Tuesday, 30 November 2010

December's Game of the Month

December's free music game has just been uploaded. Called Seven of Eight, it's one for the whole group or class. Versatile as they come, this exercise can be made simple enough for five year olds or sufficiently challenging to stretch accomplished adults. Go ahead and assimilate it.

Saturday, 13 November 2010

Descant recorders - health scare

It's not often my friend Hugh and I meet young girls who tell us we're gorgeous. And if you saw us you would instantly know why. So when I went with Hugh and a couple of others to demonstrate musical instruments on a travellers' site last week I had a pleasant surprise. The boost to my self esteem was short lived, however, as the word used was actually 'gadjos' (pronounced gorgeous). Gadjo means non-gypsy, literally 'outsider'. I found the outsider tag mildly amusing as I live inside a house whereas travellers...

Anyway, when we arrived at a small Portakabin on the site we found a box of percussion had been provided by a school teacher. This contained no fewer than three descant recorders. Some twenty years ago I had the misfortune to teach recorder to a six-year-old boy who took great pleasure in pointing the thing in my face and blowing as loudly as he could for half an hour. This only lasted for two lessons. A third lesson and I'm sure I would have done something I would still be regretting at Her Majesty's pleasure.

My ears are less sensitive after two decades of teaching woodwind but a recorder in the wrong hands still feels like someone drawing on my eardrums with a marker pen. Following this workshop my ears rang the way they used to after a Hawkwind gig. You should know, if you don't already, that if you subject your ears to noise that leaves them ringing you have caused them permanent damage. So the moral is, never give a recorder to a child unless you really know what you expect him or her to do with it. Never casually include one, never mind three, in a box of percussion instruments. In fact, if I ruled the world I would place recorders in the same category as alcohol and cigarettes with hefty fines for anyone supplying them to minors.

Monday, 8 November 2010


It's always a pleasure to visit Cambridge, even on those occasions when, not expecting rain, I get soaked to the skin. I arrived in balmy temperatures and sat outside the rehearsal space with a cup of coffee. But when I left the Fitzwilliam just after lunch it was markedly cooler and the rain was just beginning. And by the time I got back to our rehearsal space I was wet through.

I was in the city to work on a performance project called 'Dreams of Kings and Heroes' that opens at the Fitzwilliam Museum at the end of the month. It is based on, and accompanies, the current Shahnameh exhibition. The Shahnameh tells the Persian story prior to the Arab invasion in the 7th Century AD. It's a heady, and often violent, blend of history, legend and myth is reminiscent of both the Old Testament and One Thousand and One Nights.

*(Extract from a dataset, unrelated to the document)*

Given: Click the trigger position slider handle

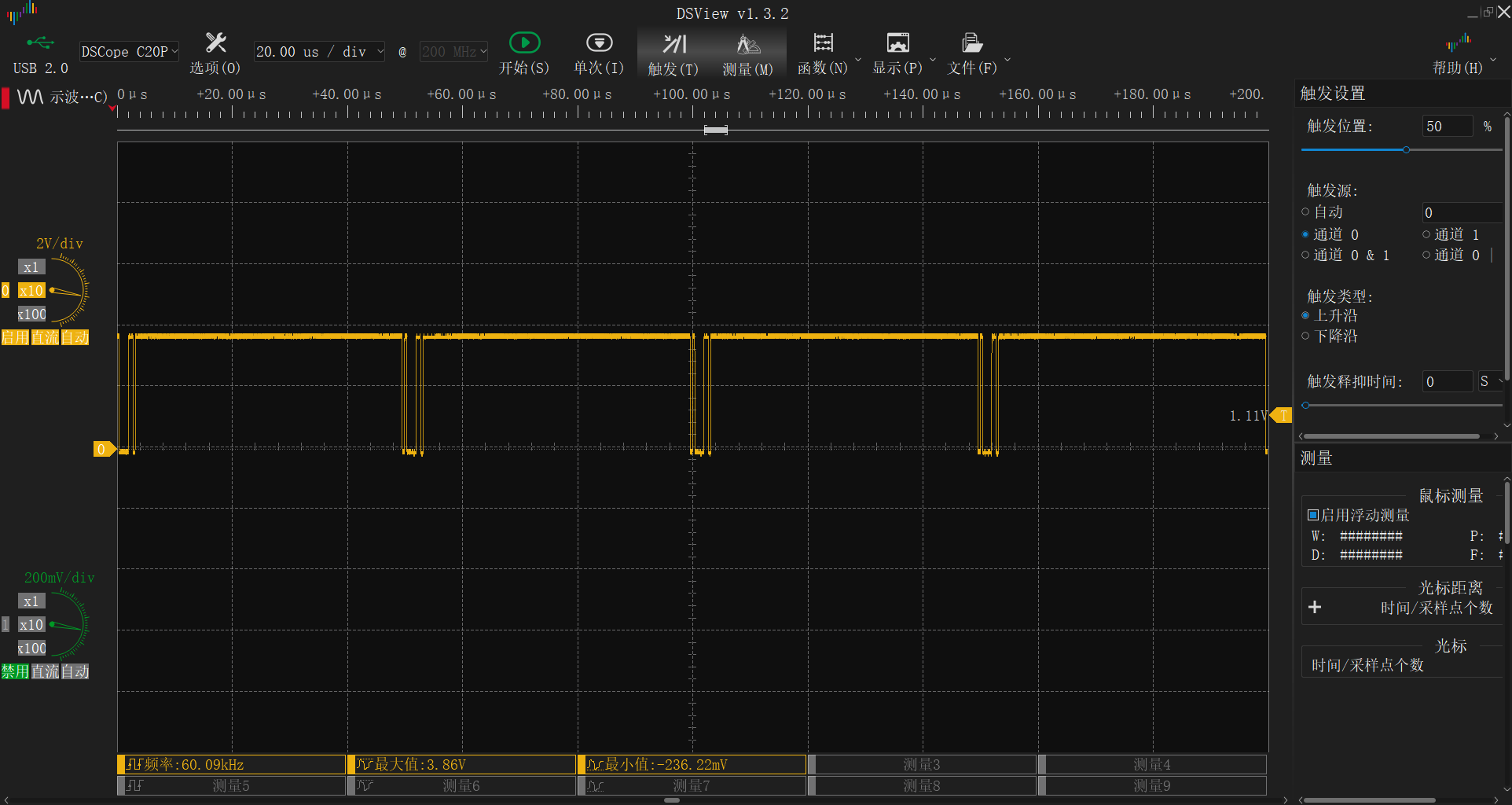Looking at the screenshot, I should (x=1406, y=149).
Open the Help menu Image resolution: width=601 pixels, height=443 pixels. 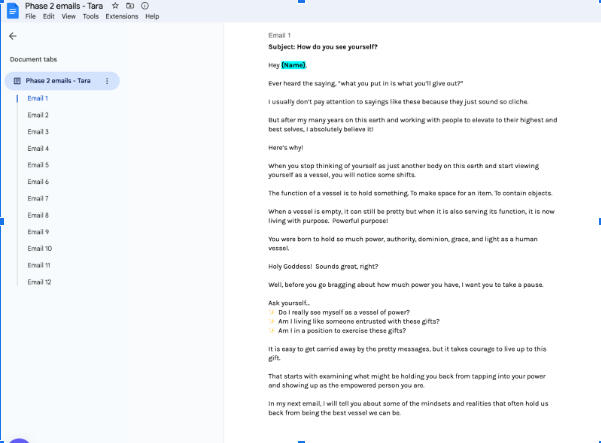click(152, 17)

Friday was an opportunity to meet the rest of the team, see the exhibition for myself and play with some ideas. Now I'm immersing myself in Persian classical music, quarter tones and all, in the hope that some flavours will find their way into my own compositions. If experience is anything to go by, fifty minutes may not be long enough to accustom Western ears to quarter tones, even if there were to be music throughout the show. But I hope stop short of Disneyfication and strive to do justice to what looks like being a fabulous (literally, for once) son et lumière presentation.